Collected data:

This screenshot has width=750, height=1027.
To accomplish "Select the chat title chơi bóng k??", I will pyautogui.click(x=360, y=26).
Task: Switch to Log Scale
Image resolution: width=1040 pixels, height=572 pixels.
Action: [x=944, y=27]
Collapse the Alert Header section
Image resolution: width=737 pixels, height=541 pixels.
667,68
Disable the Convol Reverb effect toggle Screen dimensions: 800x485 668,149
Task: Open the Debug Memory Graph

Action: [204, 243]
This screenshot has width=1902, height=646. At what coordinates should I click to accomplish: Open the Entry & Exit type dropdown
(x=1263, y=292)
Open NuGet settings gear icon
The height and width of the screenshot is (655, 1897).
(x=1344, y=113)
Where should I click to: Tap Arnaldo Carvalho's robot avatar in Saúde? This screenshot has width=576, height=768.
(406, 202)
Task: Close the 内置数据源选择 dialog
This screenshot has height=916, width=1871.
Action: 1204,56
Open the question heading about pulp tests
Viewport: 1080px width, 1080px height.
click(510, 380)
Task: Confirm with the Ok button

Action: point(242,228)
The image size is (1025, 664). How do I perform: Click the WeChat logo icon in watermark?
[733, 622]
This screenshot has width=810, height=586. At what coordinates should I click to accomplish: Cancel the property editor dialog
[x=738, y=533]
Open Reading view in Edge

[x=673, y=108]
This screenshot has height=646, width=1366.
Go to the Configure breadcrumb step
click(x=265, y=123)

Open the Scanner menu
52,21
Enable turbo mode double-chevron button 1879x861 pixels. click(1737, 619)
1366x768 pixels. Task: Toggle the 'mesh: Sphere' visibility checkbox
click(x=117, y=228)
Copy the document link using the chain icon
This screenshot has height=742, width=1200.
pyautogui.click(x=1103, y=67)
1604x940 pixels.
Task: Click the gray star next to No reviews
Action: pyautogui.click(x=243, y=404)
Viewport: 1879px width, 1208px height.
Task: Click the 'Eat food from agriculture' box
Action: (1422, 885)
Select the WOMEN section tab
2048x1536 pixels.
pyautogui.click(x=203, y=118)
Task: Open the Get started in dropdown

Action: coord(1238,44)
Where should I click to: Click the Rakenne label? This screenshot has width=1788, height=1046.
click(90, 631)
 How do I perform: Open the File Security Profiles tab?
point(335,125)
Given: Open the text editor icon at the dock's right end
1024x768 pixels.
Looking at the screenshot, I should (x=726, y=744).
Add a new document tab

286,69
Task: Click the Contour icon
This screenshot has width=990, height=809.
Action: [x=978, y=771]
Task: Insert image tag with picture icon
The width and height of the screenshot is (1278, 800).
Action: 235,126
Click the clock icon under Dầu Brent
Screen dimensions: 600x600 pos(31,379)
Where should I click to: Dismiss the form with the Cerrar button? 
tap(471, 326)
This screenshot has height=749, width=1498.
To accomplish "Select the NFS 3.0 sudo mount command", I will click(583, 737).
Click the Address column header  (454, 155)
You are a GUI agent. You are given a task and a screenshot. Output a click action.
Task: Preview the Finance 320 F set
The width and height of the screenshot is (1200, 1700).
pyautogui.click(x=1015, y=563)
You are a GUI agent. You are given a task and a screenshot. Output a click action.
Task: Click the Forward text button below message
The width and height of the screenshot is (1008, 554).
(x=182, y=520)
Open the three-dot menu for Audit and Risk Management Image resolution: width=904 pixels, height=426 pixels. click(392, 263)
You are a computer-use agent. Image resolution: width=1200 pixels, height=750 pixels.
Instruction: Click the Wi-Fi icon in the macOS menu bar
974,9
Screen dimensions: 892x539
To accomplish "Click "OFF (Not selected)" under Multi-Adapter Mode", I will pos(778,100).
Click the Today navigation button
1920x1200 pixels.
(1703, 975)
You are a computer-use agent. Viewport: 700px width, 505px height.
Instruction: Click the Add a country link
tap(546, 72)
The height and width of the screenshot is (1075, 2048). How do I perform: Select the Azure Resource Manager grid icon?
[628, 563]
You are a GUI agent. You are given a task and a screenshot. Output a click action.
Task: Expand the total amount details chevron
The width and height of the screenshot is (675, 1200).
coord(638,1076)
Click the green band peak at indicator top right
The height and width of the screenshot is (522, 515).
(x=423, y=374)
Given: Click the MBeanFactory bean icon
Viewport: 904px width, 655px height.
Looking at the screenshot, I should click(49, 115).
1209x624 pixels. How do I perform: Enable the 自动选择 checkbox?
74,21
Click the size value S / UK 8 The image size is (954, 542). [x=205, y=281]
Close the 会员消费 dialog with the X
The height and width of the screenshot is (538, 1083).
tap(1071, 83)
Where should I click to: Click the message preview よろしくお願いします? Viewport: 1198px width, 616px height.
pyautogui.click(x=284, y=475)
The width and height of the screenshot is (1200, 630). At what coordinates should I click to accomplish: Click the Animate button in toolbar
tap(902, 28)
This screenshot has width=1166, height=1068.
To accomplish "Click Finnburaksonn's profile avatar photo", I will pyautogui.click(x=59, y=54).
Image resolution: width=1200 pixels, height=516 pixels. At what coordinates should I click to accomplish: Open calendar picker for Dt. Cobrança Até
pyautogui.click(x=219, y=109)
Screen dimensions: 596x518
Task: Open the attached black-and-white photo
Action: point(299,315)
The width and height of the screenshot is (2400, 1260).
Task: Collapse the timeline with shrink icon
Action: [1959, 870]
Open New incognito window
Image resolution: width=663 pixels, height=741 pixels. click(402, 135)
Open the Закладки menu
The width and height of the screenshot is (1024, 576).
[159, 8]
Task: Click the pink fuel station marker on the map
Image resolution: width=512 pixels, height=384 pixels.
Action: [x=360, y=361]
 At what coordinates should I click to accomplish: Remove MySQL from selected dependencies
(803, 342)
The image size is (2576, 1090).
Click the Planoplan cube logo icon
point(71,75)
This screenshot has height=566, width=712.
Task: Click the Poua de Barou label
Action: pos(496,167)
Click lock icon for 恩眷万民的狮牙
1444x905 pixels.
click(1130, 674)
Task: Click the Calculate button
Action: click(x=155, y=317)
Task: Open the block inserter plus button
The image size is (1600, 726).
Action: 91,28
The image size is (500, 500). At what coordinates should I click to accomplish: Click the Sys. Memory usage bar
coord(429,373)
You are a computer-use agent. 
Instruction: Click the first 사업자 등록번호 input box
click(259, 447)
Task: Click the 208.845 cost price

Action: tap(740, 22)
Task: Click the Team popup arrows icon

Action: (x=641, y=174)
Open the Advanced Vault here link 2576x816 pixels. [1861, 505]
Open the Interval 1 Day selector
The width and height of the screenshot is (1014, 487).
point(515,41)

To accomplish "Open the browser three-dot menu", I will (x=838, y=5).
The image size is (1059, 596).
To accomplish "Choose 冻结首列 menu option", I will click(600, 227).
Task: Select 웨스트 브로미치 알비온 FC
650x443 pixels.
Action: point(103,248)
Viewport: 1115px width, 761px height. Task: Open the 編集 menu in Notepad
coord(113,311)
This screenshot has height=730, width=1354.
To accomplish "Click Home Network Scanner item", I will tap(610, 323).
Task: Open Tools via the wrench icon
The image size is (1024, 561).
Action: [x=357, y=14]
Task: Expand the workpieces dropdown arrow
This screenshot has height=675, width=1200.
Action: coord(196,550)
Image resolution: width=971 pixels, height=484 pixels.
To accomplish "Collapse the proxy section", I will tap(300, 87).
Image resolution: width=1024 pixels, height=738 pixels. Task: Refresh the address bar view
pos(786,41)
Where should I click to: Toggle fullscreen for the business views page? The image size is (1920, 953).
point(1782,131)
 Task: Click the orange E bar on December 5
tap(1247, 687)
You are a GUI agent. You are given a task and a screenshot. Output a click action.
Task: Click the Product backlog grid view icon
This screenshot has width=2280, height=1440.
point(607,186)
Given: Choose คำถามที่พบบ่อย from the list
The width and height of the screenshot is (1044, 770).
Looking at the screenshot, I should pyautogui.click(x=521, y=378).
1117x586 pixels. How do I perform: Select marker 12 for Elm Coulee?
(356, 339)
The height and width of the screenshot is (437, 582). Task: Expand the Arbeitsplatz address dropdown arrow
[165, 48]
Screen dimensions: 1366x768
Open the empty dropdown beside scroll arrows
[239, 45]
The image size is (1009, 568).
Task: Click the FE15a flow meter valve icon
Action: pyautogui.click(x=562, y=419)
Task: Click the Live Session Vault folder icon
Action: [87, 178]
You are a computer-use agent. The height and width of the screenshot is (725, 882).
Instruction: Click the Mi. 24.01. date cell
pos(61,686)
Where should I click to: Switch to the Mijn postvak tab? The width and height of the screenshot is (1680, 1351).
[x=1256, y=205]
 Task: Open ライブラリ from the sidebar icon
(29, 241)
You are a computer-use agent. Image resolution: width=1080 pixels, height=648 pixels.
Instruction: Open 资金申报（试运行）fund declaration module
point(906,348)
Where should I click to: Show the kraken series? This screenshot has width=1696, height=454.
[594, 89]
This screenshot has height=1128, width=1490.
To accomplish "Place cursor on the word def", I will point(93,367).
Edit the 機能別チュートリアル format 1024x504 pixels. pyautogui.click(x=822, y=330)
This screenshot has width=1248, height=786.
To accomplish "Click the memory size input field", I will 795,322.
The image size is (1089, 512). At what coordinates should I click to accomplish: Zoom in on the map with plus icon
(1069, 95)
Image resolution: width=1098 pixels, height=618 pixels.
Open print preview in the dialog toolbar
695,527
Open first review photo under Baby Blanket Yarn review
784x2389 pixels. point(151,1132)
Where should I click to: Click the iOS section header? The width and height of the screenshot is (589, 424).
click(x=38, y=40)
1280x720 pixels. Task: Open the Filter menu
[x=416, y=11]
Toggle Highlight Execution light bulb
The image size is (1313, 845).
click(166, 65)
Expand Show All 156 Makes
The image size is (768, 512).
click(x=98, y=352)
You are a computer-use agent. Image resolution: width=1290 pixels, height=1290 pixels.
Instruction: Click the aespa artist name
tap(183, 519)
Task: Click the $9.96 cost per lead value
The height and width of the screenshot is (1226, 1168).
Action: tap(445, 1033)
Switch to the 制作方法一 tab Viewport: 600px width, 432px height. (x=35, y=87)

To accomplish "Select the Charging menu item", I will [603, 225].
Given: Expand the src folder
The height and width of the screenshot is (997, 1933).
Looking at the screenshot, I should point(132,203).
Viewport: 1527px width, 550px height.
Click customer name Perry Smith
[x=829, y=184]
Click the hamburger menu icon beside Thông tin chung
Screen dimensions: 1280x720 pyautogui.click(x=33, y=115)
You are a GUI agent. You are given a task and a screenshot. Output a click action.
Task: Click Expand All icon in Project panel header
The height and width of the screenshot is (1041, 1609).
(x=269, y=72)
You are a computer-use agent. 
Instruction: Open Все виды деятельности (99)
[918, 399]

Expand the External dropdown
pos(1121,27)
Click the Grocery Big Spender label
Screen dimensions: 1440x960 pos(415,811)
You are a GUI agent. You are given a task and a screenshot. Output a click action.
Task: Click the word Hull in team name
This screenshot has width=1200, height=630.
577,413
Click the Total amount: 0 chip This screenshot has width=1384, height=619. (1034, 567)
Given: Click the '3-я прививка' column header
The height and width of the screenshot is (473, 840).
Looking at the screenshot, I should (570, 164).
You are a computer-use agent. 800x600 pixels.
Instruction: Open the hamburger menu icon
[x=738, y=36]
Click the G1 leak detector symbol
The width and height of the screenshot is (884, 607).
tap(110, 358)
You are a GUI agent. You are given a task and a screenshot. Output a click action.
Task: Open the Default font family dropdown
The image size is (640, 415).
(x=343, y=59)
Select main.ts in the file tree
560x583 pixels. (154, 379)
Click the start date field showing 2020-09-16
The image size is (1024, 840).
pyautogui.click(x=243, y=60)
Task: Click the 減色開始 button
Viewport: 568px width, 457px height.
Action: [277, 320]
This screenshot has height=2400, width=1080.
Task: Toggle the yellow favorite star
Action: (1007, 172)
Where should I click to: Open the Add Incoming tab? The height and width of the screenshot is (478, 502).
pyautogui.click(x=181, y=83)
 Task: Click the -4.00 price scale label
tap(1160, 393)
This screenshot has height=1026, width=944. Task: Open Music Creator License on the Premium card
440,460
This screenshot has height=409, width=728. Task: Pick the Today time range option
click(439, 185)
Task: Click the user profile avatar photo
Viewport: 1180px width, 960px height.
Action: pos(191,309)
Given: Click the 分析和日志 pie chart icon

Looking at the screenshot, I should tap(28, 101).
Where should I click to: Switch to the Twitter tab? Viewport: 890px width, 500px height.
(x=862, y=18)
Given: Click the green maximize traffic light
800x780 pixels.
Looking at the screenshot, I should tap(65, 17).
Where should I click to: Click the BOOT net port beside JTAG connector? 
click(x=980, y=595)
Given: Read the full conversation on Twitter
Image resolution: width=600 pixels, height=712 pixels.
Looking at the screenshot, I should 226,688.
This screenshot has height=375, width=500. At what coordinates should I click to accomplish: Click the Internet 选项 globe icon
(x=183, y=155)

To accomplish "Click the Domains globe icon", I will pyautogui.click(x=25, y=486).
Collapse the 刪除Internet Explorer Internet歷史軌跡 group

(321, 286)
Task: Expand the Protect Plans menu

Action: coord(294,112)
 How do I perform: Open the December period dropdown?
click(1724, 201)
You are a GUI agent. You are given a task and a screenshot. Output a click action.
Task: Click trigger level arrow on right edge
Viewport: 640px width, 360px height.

§ EXERCISE REQUIREMENTS
Search the entries above for the word "text" and copy each line where it appears.

§ TASK ANSWER
Given: Open the text editor icon at the dock's right end
Task: Click the Forward text button below message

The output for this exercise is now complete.